* Text segment *
════
The following article, CDC Set to Make Major Change to Mask Policy as Delta Variant Spreads, was first published on Flag And Cross.
We were so close, weren’t we? It has very much felt like the American people were on the precipice of pandemic peace in recent weeks, as restaurants and movie theaters and concert venues all began to open back up in earnest.
But then the “delta” variant began to spread, having mutated out of the unvaccinated populations of the world, spreading faster and more vociferously than the strain we’d been battling for well over a year. Now, thanks to a major uptick in transmission rates, the CDC is about to take a large step backward.
The Centers for Disease Control and Prevention is expected to recommend Tuesday that fully vaccinated people begin wearing masks indoors again in places with high Covid-19 transmission rates, according to people familiar with the matter.
Federal health officials still believe fully vaccinated individuals represent a very small amount of transmission, according to the sources. Still, some vaccinated people could be carrying higher levels of the virus than previously understood and potentially transmit it to others, they said.
The CDC is slated to hold a briefing at 3 p.m. ET on Tuesday.
The weather had something to do with it, as well.
The updated guidance comes ahead of the fall season, when the highly contagious delta variant is expected to cause another surge in new coronavirus cases and many large employers plan to bring workers back to the office. In mid-May, the CDC said fully vaccinated people didn’t need to wear masks in most settings, whether indoors or outdoors.
The move is certainly not going to be a popular one in the United States, where the vaccination rate has essentially peaked, with nearly half the country having opted to forego the inoculation.
════
[Data items]
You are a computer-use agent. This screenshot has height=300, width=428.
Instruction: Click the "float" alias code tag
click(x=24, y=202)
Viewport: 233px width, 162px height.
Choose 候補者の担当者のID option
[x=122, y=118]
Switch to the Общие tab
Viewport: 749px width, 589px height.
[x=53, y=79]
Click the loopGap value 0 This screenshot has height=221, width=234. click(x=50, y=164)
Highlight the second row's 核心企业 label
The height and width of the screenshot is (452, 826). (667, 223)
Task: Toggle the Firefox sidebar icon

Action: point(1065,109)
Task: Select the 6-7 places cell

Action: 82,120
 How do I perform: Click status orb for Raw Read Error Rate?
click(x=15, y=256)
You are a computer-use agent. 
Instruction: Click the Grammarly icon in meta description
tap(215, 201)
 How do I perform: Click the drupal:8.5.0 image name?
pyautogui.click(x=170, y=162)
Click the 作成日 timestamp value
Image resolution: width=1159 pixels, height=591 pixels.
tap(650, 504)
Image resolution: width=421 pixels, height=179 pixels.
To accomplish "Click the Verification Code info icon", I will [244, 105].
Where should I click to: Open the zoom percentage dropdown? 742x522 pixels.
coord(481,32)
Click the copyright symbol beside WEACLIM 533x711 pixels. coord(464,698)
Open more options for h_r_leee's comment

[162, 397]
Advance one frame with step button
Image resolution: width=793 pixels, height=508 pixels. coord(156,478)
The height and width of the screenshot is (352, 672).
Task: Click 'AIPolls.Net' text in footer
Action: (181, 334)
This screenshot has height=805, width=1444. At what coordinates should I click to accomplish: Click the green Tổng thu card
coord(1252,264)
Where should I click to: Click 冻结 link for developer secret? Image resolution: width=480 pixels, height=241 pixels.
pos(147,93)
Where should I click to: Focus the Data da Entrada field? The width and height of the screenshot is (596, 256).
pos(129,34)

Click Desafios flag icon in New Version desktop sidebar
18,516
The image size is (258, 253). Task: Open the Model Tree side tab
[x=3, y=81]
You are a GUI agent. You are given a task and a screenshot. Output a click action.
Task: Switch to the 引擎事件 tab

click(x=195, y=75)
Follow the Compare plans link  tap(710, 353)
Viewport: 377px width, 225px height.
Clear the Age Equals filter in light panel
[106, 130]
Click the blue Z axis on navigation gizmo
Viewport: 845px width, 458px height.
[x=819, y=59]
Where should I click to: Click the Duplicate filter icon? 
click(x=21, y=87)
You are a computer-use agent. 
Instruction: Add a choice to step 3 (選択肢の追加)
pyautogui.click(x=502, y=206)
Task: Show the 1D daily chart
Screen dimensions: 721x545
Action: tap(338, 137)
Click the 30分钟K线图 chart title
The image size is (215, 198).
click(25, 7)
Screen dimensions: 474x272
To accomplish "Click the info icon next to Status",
════
* Exercise description *
Please explain, in one to three sentences, why the article on the CDC mask policy says the CDC is expected to recommend that fully vaccinated people wear masks indoors again.

* Your solution *
The delta variant has spread faster and caused a major uptick in transmission rates. Federal health officials also say some vaccinated people could be carrying higher levels of the virus than previously understood and could potentially transmit it to others.